Mettant un peu ennuyée devant
Indian Creek de
Pete Fromm dont le Narrateur était aussi un « compteur de saumons » dans le Grand Nord, j'avais peur de ressentir la même chose, de retrouver un solitaire dans les grands espaces ne parlant qu'à ses chiens, un contemplatif qui cherche à ne faire qu'un avec la nature. J'ai effectivement eu cette impression par moment, avec le personnage de Jack qui a des côtés caricaturaux : il lit de la poésie seul dans sa cabane – et d'auteurs vivant eux aussi seuls dans la nature, pour bien insister sur le fait que c'est un marginal pour qui la nature compte plus que l'humanité. C'est ce que je n'aime pas forcément dans le « nature writing » : les personnages humains ne sont que des utilités au milieu de longues descriptions du paysage changeant selon les saisons ou d'évocations de mythes ou de contes locaux : comme si les auteurs n'osaient pas, n'assumaient pas, de se passer de personnages au lieu d'écrire directement de la poésie en prose. Les mythes indiens évoqués sont intéressants, mais leur présence est trop appuyée, manque de subtilité – on a vite compris le lien avec l'histoire des personnages, pas besoin de les répéter. Ainsi, les antagonistes de Jack sont des chasseurs brutaux, qui martyrisent leurs chevaux, sans respect de la nature.

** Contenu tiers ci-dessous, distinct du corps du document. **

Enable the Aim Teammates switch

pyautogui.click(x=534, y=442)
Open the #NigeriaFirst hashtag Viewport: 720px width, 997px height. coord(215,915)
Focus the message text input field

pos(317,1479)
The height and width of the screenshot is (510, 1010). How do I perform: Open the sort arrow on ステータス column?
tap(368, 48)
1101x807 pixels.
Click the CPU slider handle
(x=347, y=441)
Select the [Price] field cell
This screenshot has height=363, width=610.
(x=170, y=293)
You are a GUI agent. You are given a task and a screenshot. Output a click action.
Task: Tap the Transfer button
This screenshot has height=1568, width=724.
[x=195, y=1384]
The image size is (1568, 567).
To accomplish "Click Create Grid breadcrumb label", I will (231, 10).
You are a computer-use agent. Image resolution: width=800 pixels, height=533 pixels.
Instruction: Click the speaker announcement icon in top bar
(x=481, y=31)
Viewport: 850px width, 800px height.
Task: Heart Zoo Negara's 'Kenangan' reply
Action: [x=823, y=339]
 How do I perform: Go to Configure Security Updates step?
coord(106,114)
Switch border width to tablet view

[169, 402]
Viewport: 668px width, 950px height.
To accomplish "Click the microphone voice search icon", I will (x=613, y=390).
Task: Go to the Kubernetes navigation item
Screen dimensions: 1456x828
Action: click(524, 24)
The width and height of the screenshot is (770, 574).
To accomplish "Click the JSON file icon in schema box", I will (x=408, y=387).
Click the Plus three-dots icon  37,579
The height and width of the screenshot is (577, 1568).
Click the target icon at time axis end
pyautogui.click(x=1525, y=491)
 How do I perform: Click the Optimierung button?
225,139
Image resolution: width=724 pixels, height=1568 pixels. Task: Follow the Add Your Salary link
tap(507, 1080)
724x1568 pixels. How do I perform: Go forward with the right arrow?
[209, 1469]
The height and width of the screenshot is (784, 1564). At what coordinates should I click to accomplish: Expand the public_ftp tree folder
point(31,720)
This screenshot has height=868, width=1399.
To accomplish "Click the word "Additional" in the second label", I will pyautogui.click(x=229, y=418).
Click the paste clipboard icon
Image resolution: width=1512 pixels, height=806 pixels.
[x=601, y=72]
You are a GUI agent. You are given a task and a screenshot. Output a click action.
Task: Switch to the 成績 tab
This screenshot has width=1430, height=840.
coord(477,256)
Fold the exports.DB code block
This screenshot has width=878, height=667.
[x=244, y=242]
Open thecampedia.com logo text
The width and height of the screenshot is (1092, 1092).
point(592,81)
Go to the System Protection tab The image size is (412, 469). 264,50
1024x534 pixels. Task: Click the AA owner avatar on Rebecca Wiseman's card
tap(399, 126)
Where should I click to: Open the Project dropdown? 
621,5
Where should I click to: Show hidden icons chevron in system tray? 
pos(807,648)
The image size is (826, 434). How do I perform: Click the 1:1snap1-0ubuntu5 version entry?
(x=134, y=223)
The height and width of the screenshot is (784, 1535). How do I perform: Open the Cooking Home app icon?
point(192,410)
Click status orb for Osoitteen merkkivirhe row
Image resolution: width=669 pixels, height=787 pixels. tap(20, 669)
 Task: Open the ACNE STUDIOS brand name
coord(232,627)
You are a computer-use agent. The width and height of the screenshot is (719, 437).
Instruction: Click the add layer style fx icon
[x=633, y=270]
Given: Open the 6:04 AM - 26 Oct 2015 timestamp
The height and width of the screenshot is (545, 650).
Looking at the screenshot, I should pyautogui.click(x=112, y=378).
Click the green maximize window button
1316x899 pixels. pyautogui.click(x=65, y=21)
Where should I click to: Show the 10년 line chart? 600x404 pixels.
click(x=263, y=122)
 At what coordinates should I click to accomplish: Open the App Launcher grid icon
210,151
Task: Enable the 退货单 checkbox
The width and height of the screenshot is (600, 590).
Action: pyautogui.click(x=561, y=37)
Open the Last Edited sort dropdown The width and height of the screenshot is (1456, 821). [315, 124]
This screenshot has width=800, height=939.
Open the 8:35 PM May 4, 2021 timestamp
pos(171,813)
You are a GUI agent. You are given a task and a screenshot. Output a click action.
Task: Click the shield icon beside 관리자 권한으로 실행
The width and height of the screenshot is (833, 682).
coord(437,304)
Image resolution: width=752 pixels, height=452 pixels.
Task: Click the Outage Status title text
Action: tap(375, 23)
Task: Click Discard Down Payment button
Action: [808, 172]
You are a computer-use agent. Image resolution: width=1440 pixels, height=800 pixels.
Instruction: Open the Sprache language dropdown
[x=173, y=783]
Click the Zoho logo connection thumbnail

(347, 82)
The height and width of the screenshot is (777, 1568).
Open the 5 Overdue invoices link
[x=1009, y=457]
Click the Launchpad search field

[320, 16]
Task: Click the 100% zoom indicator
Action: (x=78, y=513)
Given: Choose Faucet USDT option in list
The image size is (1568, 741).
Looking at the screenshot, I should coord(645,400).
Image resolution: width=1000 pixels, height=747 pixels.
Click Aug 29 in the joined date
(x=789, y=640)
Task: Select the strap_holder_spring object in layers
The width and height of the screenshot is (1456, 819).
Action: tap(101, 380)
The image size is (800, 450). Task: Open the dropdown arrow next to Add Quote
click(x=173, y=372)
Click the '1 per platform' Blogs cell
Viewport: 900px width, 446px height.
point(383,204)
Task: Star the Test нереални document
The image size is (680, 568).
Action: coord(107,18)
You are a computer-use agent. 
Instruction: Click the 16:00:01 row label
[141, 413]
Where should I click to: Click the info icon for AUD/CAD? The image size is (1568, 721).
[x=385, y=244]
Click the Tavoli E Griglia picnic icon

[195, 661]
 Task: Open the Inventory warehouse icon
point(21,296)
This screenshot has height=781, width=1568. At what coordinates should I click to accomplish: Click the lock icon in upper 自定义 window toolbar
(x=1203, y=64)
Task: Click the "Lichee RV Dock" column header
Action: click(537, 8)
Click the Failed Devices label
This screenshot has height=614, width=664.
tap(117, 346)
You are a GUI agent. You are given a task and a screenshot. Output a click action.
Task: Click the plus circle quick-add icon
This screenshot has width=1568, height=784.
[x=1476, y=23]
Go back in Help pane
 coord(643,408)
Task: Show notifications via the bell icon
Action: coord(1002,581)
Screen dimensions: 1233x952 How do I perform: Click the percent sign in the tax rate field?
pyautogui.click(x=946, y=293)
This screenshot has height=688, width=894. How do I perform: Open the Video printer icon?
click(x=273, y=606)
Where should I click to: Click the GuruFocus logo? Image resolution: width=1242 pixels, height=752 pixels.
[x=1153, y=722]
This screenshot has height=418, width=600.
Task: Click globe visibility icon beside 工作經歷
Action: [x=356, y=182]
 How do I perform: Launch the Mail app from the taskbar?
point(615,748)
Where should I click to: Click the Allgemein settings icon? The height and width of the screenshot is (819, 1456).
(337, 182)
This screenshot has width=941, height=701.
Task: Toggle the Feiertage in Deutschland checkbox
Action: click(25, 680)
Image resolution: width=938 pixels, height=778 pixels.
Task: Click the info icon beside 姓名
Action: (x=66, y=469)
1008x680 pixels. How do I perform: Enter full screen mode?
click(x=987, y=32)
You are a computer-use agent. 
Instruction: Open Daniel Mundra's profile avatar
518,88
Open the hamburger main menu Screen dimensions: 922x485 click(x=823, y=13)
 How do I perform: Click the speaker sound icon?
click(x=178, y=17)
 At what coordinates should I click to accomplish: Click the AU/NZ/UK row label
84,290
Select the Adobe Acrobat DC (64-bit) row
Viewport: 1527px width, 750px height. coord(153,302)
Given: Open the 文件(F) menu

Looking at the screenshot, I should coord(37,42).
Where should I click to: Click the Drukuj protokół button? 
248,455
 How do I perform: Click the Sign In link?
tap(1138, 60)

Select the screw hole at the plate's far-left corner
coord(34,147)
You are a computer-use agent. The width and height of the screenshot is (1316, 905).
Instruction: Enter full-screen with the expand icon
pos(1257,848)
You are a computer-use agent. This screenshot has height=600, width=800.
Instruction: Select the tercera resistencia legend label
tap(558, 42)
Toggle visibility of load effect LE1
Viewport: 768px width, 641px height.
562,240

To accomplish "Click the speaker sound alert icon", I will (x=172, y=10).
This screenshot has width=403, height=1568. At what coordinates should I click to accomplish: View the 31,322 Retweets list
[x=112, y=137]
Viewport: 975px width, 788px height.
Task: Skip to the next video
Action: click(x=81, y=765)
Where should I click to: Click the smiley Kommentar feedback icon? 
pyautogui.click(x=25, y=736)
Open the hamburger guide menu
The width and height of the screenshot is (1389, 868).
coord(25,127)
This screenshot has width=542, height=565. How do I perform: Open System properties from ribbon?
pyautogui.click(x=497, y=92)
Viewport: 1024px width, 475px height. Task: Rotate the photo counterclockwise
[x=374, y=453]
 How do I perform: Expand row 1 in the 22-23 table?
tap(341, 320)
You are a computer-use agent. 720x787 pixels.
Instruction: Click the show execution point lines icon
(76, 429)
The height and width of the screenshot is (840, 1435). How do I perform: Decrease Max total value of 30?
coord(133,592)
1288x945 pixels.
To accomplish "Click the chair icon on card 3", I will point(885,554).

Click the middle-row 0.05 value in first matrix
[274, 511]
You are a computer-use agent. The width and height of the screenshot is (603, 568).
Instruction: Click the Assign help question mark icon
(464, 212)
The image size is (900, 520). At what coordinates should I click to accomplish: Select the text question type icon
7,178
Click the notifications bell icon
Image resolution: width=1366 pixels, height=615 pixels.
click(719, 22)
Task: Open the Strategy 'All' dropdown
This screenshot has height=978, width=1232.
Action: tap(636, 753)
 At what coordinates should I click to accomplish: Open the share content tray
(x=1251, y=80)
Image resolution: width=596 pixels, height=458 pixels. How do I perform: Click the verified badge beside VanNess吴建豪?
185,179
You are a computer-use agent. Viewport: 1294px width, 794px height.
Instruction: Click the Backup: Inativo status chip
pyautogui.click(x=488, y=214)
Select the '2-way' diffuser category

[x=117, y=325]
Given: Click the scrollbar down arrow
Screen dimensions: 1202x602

S'il n'y avait que Jack, je n'aurais donc pas trop apprécié ce roman. de plus, d'un point de vue romanesque, je n'ai pas été convaincue par la dernière partie, un épilogue sous forme d'avancée dans le temps qui n'apporte pas grand-chose. Ce sont les souffrances de la jeune Hannah,les discriminations dont elle souffre, son lien avec la nature, son intégration à sa façon, par l'amour de la terre elle-même qui ont le plus d'intérêt, pas sa reconstruction seule dans la forêt.
L'originalité du roman vient donc du fait que ce soit en plus un roman historique, et ce, d'autant plus, sur des événements assez peu connus en France au moins. Je savais que les Japonais ou leurs descendants avaient été internés aux États-Unis après Pearl Harbor, je ne savais pas que c'était aussi le cas au Canada. J'aurais d'ailleurs aimé en savoir davantage sur ces mesures politiques d'internement, aussi racistes que le régime hitlérien que le Canada combattait.